◆ Information supplied

* * *

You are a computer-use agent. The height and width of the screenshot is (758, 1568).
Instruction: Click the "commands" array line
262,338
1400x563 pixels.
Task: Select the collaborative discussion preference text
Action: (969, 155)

* * *

◆ Aim of the task
With no words changed, transcribe the records above.

◆ The completed task
You are a computer-use agent. The height and width of the screenshot is (758, 1568).
Instruction: Click the "commands" array line
262,338
1400x563 pixels.
Task: Select the collaborative discussion preference text
Action: (969, 155)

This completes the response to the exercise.